Se volvió de espaldas a Erebus y la desesperación le llenó al ver en los rostros las miradas condescendientes de sus hermanos. Ya habían aceptado la idea de lanzar a Garviel Loken a los lobos.

—No pueden estar considerando esto en serio esto, Mal —protestó Torgaddon—. ¿Ezekyle? ¿Horus? ¿Traicionarían a un hermano del Mournival?

—El ya nos traicionó, al permitir a ese rememorador difundir mentiras —dijo Aximand.

—No, no lo haré —juró Torgaddon.

—Debes hacerlo —dijo Aximand—. Sólo si tú, Ezekyle y yo juramos que Loken orquestó la masacre, Varvarus lo aceptará como culpable.

—Por lo tanto, de eso se trata todo esto, ¿verdad? —preguntó Torgaddon—. ¿Dos pájaros de un tiro? Hacen de Garviel su chivo expiatorio y así son libres de asesinar a Karkasy. ¿Cómo pueden incluso considerar esto? El Señor de la Guerra nunca estará de acuerdo.

—Ya que llegamos a este punto, te equivocas si piensas que el Señor de la Guerra no está de acuerdo —dijo Targost—. Ésta fue su sugerencia.

—¡No! —gritó Torgaddon—. Él no…

—No puede ser de otra manera, Tarik —dijo Maloghurst—. La supervivencia de la Legión está en juego.

Torgaddon sentía morir algo dentro de él con la idea de traicionar a su amigo. Su corazón se dividió por en la elección entre Loken y los Hijos de Horus, pero ni bien surgió el pensamiento supo lo que tenía que hacer.
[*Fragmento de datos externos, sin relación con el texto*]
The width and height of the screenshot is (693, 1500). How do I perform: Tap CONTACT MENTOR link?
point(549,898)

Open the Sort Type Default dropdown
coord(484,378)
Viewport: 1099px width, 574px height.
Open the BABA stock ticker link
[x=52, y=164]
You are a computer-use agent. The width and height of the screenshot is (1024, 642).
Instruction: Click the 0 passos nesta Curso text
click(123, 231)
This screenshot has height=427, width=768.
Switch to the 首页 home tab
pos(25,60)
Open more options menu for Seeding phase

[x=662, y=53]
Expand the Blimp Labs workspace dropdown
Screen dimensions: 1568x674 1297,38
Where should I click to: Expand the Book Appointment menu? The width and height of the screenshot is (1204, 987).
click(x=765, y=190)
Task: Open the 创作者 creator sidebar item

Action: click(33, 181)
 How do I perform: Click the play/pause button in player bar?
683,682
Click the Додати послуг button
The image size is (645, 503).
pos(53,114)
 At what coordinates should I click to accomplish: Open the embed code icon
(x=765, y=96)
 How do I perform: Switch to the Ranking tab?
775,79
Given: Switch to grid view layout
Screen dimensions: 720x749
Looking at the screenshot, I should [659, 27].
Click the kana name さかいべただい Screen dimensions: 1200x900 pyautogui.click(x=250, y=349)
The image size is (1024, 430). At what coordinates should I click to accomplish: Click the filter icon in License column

Envainó su cuchillo de combate y dijo:

—¡Si la traición y el asesinato son necesarios para salvar a la Legión, entonces tal vez no merece sobrevivir! Garviel Loken es nuestro hermano y ustedes lo traicionan a la primera oportunidad. Yo escupo sobre ustedes por atreverse a tener la idea siquiera.

Un grito de asombro horrorizado se difundió a través de la cámara y murmullos enojados se cernieron sobre Torgaddon.

—Piénsalo cuidadosamente, Tarik —le advirtió Maloghurst—. Estás con nosotros o contra nosotros.

Torgaddon metió la mano en la túnica y lanzó algo plateado a los pies de Maloghurst. La medalla de la Logia brilló a la luz de las velas.

—Entonces estoy contra ustedes —dijo Torgaddon.